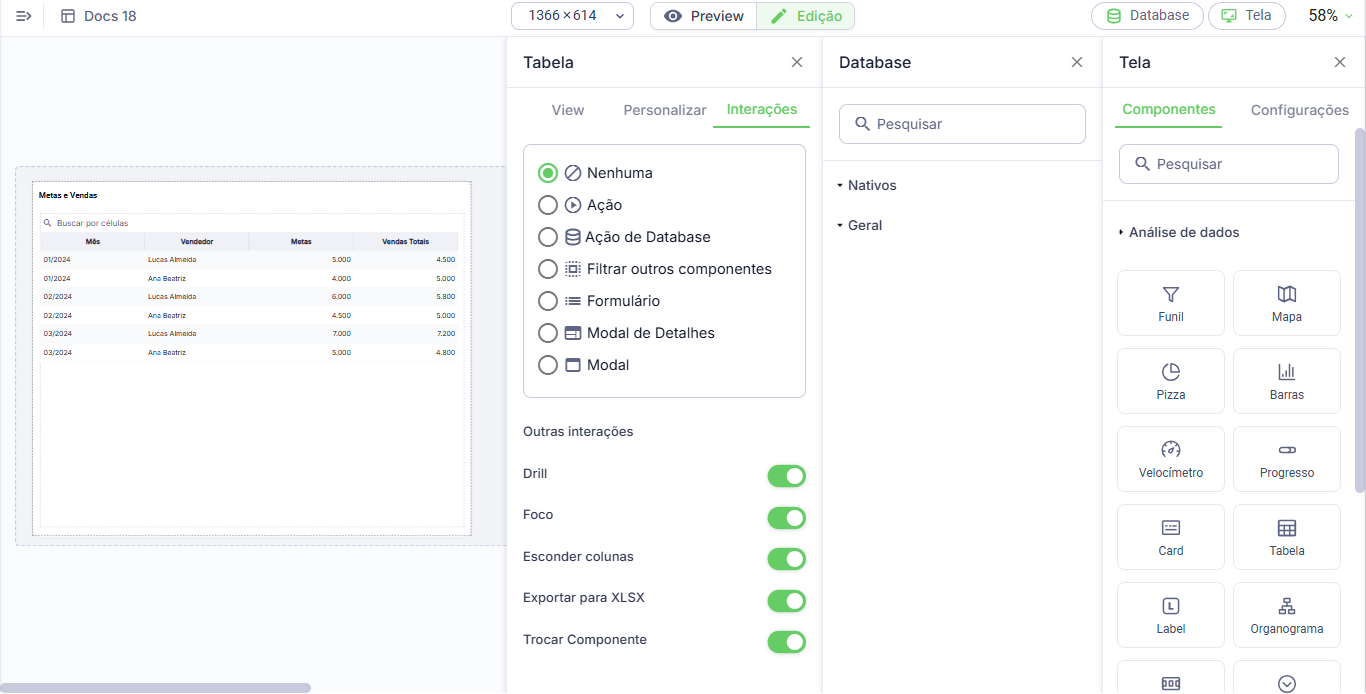Choose Modal de Detalhes interaction
The height and width of the screenshot is (694, 1366).
coord(548,333)
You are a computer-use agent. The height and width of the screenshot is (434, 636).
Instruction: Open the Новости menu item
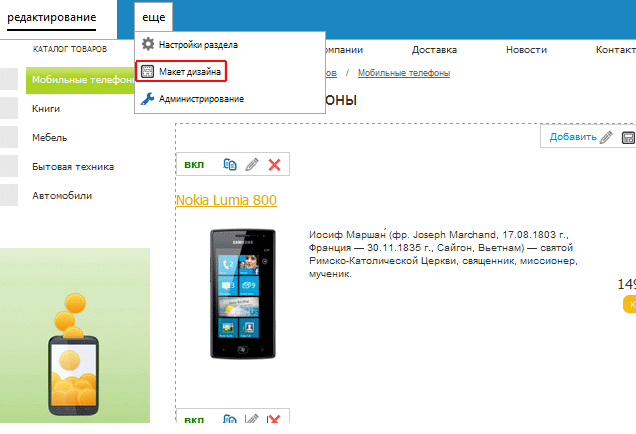pyautogui.click(x=526, y=49)
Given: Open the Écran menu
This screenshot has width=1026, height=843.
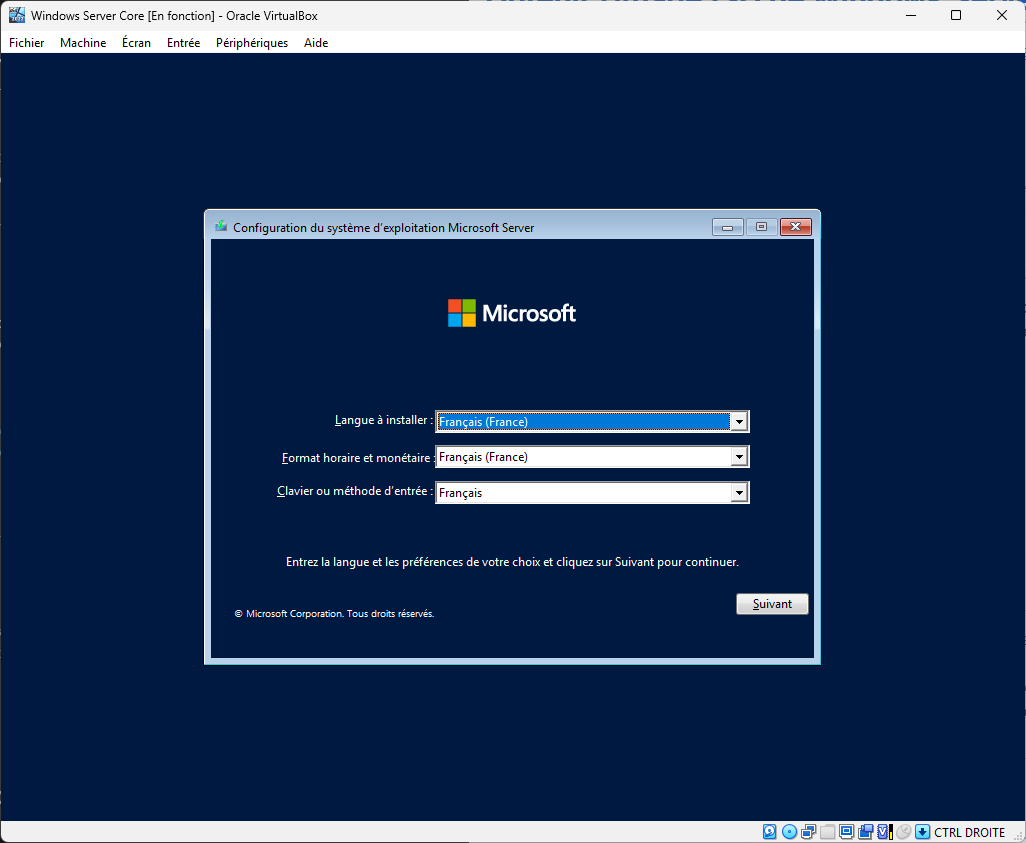Looking at the screenshot, I should coord(136,43).
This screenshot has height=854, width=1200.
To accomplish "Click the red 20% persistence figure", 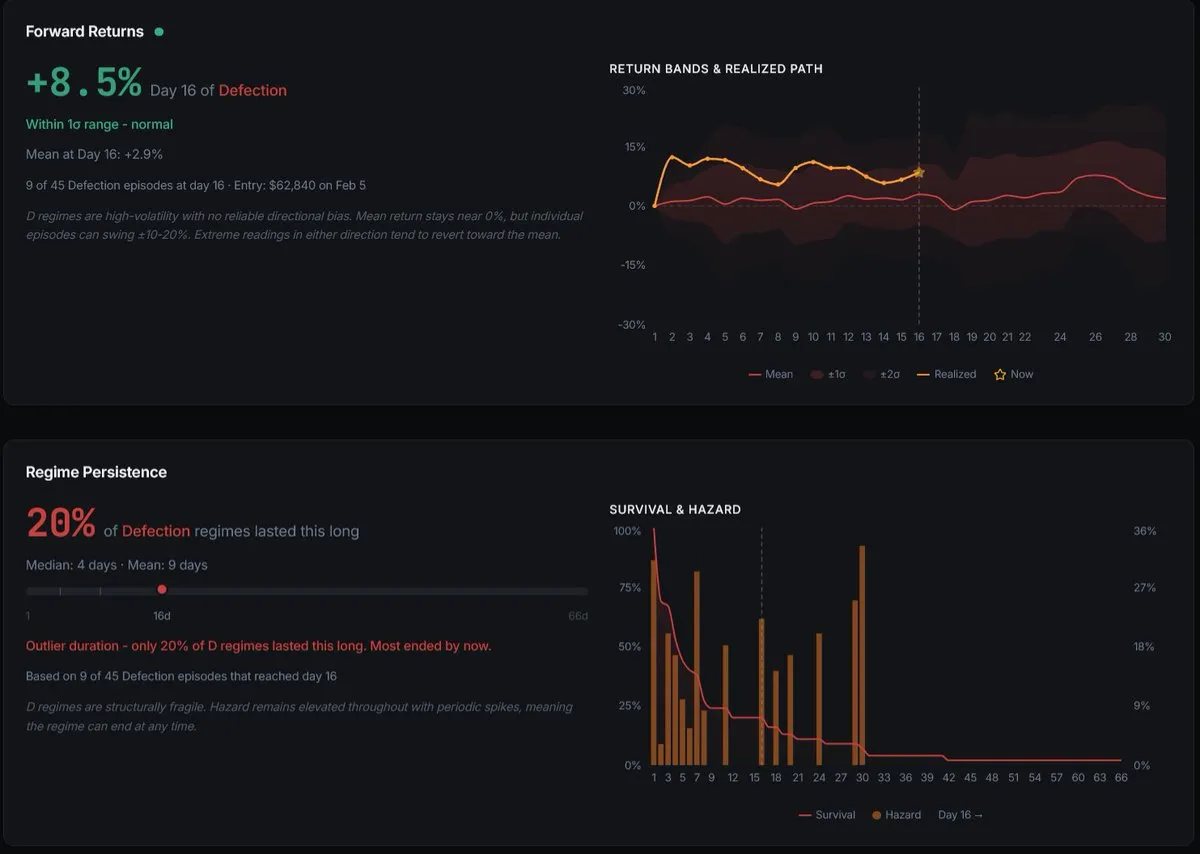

★ ★ ★

WHAT TO DO: The lines running from the one with "This screenshot has height=854, width=1200." to the close of the material above are to be retyped exactly; no picture is to be included.

SOLUTION FOR THIS TASK:
This screenshot has height=854, width=1200.
To accomplish "Click the red 20% persistence figure", 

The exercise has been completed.